Movies

Rear View: Michelangelo Antonioni and the Backshot

Characters you hate to see leave but love to watch walk away.
By  · Published on June 21st, 2017

Characters you hate to see leave but love to watch walk away.

Revered Italian director Michelangelo Antonioni (Blow-Up, The Passenger, L’Eclisse) is a master of nuanced characterization. His films are populated by vague people with distinct traits, people who exist seemingly just in this moment, or this place, or this chain of events. They are people both out of time and so heavily self-involved that when exterior forces come along to jar their bubbles, poetic chaos ensues, issues of identity and control arise, and the most significant consequences are internal.

Antonioni might be the architect and author of his films, but ultimately they belong to their characters, they are extensions of either their worldview or the world’s view of them, and one way the director visually relays both this centered-ness and this remove is by filming his characters from behind, focusing not on their faces but their body language, and thus not their personas but their being, how they want to be perceived versus who they actually are behind the facades they’ve created.

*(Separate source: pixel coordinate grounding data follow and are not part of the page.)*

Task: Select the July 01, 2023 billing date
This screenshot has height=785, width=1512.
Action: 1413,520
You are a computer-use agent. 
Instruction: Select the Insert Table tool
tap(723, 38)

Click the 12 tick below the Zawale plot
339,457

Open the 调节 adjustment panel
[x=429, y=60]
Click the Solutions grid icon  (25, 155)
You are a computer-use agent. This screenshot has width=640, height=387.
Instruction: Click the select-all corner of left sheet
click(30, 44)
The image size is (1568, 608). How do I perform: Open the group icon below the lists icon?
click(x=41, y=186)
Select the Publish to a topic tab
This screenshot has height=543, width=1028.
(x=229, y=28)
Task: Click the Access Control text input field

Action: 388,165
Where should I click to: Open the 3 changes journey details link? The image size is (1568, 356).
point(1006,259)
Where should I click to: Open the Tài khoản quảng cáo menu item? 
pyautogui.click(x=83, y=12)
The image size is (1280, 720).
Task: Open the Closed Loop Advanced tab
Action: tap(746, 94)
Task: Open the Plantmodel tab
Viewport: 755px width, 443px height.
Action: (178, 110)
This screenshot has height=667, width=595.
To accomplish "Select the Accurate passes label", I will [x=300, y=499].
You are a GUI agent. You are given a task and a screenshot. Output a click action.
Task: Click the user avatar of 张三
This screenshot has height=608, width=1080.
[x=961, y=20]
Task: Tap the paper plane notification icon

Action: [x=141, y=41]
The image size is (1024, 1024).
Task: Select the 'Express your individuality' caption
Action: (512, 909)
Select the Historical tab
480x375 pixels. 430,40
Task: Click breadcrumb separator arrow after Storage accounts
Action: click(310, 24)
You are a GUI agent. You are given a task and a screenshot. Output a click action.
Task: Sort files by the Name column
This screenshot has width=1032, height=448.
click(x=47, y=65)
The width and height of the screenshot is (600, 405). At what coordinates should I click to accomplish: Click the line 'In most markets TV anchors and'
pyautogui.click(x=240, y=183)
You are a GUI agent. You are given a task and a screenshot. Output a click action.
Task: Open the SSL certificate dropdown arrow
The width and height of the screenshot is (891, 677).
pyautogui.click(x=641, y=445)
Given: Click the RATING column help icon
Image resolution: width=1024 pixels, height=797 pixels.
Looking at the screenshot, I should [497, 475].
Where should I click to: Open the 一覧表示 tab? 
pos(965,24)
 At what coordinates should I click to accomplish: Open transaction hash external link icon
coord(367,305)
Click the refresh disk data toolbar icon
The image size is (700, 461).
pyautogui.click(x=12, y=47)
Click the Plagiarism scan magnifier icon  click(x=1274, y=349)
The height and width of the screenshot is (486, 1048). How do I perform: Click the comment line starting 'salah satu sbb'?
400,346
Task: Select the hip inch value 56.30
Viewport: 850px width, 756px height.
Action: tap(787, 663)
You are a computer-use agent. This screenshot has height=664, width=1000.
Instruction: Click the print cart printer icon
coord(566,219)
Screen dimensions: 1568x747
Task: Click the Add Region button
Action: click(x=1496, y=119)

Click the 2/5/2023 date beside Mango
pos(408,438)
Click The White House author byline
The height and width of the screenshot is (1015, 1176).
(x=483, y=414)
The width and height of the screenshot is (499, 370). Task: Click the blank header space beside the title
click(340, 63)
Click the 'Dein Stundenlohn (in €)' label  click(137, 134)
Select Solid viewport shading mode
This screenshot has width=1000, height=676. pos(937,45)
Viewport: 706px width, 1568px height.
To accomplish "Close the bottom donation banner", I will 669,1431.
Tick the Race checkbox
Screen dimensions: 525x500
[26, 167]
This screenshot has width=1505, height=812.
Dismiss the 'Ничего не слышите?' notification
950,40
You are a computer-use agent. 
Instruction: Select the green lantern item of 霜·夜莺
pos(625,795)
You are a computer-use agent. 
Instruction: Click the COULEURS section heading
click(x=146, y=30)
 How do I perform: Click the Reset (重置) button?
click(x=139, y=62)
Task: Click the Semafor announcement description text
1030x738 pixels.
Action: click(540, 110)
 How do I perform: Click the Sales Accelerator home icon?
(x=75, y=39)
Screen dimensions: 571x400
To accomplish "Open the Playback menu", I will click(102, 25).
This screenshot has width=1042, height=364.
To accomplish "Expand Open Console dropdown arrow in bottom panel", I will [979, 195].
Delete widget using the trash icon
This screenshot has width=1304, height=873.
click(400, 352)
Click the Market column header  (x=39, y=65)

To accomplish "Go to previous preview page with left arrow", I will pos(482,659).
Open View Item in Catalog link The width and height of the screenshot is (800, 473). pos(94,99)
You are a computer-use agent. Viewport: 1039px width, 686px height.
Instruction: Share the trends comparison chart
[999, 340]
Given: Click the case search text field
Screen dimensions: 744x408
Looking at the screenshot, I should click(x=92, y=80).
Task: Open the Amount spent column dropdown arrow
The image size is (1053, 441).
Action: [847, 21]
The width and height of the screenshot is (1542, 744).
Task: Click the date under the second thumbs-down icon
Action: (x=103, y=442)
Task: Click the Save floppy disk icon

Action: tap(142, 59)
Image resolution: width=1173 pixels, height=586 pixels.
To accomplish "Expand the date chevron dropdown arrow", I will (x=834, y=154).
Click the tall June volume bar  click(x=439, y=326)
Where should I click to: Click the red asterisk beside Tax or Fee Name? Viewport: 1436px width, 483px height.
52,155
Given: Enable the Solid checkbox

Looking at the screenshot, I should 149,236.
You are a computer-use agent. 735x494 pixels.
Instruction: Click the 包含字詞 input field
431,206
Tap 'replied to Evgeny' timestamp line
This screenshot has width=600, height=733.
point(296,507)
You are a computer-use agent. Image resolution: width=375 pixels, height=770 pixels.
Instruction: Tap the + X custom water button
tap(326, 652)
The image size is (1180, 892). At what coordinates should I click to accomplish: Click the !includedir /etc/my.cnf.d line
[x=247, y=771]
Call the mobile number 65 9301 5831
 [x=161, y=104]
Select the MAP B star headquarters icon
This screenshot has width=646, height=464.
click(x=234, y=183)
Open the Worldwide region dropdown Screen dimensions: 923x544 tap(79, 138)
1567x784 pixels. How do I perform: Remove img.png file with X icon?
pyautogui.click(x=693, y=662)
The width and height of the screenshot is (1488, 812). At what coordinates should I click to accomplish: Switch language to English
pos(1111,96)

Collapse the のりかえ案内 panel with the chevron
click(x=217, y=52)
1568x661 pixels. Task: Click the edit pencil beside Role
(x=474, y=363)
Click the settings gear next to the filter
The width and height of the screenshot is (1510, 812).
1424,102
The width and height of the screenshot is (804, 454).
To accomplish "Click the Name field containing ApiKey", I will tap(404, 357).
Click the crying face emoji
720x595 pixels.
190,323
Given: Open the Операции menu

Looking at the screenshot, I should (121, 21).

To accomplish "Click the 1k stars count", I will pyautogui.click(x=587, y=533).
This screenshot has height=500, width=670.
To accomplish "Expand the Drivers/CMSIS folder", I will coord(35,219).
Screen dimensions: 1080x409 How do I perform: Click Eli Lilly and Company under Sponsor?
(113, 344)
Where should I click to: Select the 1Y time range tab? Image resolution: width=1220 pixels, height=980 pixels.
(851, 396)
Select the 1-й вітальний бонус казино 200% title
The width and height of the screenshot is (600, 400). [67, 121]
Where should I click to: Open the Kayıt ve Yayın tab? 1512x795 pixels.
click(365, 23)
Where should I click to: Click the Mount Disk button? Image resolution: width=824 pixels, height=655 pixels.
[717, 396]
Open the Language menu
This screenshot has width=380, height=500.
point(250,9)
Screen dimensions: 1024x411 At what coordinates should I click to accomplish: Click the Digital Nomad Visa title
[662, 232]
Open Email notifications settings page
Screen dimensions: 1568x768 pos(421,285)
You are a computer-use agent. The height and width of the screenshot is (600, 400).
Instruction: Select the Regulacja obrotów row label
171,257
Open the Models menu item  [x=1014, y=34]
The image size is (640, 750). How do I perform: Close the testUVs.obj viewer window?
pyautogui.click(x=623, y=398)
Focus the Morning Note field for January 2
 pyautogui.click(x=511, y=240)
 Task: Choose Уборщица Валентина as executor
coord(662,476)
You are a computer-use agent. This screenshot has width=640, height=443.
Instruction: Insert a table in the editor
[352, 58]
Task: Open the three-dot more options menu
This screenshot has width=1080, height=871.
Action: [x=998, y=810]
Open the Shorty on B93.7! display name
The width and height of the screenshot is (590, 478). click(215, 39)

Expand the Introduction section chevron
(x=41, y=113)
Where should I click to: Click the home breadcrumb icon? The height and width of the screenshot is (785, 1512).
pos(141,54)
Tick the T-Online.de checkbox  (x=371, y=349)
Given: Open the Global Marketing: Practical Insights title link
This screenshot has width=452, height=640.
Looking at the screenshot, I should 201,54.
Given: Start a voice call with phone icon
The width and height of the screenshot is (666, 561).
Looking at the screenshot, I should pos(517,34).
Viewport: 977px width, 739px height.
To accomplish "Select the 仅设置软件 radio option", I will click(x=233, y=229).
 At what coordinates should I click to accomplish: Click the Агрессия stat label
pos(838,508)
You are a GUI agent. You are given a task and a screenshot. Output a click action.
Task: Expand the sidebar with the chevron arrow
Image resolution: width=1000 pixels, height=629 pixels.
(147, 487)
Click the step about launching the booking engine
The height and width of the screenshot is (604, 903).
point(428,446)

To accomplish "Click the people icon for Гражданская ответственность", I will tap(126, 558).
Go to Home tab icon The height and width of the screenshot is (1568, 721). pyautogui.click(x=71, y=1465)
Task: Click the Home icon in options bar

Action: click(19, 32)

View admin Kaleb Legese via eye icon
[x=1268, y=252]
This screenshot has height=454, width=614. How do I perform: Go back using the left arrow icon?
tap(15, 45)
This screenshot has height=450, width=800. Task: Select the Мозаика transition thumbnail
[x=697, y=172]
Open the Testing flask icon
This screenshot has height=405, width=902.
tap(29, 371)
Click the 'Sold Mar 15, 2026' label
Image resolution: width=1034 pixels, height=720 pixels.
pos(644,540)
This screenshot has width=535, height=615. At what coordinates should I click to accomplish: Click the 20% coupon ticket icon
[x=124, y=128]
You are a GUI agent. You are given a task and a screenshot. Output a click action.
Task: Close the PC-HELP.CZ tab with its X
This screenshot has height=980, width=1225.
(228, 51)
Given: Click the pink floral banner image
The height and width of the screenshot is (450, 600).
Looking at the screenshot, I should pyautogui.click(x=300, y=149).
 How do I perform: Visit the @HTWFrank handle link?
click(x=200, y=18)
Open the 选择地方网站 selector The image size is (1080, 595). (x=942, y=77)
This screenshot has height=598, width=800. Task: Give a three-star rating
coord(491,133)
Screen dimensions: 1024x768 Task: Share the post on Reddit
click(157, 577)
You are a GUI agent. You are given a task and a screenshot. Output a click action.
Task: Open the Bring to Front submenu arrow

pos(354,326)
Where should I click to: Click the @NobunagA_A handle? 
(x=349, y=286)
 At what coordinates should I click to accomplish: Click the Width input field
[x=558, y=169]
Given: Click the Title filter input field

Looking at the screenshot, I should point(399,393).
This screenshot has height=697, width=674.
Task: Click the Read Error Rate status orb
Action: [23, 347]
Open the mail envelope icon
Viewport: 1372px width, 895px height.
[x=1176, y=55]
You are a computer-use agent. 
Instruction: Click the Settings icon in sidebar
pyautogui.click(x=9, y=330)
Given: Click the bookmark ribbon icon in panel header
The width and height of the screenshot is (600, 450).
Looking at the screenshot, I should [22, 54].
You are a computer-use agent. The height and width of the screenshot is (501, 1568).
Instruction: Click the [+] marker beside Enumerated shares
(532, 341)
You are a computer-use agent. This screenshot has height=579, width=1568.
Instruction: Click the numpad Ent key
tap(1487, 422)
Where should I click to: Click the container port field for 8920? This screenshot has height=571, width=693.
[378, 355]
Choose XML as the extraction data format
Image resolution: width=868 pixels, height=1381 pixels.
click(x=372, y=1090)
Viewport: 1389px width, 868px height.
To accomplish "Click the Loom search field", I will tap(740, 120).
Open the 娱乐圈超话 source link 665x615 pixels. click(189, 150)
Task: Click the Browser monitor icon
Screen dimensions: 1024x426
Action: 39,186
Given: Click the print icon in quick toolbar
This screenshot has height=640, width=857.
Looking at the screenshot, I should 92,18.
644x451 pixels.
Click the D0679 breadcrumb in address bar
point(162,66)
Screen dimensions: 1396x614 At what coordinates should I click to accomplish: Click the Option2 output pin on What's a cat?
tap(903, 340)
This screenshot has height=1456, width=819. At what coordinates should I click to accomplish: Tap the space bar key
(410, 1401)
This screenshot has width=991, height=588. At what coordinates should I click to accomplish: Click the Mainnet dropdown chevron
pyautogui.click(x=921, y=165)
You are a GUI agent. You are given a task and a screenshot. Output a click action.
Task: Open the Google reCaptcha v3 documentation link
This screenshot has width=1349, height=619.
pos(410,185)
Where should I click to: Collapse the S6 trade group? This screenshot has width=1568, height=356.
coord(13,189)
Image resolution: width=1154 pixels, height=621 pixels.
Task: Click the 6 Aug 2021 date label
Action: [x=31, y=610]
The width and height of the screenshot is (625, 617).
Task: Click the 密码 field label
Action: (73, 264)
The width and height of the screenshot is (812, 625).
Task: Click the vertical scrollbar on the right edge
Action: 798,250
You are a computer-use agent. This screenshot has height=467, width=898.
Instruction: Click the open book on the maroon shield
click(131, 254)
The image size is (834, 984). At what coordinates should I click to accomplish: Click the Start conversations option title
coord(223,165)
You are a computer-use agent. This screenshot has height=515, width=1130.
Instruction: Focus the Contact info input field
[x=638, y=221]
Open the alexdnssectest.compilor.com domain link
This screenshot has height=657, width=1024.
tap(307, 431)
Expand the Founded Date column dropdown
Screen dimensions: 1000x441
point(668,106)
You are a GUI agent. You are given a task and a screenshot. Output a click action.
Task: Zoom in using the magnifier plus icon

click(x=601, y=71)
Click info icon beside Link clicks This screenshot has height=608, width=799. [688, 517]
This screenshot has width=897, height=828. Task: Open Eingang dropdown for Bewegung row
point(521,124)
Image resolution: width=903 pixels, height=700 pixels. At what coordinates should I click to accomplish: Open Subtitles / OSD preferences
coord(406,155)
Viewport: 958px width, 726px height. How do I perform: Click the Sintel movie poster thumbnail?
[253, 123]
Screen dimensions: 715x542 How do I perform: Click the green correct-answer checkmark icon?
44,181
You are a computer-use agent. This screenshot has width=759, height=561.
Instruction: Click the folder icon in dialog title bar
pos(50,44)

In the latest montage from Sharon Lopez, the backshots from various Antonioni films have been cinematically sewn together. As you watch, notice the variety of emotions the director conveys, from proud to shameful, stoic to scared, and elated to dejected. It’s a broad range of emotion demonstrated without a single expression, and it is a testament to Antonioni’s ability to connect with his audience in unspoken and emotional ways.